→ **Problem description**:
Take the material below and reproduce, word for word, only the lines from the line with "Start voice search" through the line with "The image size is (540, 933).".

# # # # # # #

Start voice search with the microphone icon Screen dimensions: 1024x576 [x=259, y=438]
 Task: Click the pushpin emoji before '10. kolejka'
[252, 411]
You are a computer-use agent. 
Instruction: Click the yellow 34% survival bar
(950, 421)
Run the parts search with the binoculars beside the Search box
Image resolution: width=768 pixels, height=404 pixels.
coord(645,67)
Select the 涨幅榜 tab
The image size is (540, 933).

# # # # # # #

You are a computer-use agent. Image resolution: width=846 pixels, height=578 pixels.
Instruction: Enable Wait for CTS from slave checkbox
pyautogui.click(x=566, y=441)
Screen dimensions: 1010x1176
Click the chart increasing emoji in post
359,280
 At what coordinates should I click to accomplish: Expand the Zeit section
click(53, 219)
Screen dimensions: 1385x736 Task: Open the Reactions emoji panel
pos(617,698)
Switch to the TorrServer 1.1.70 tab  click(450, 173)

# # # # # # #

→ **Expected answer**:
Start voice search with the microphone icon Screen dimensions: 1024x576 [x=259, y=438]
 Task: Click the pushpin emoji before '10. kolejka'
[252, 411]
You are a computer-use agent. 
Instruction: Click the yellow 34% survival bar
(950, 421)
Run the parts search with the binoculars beside the Search box
Image resolution: width=768 pixels, height=404 pixels.
coord(645,67)
Select the 涨幅榜 tab
The image size is (540, 933).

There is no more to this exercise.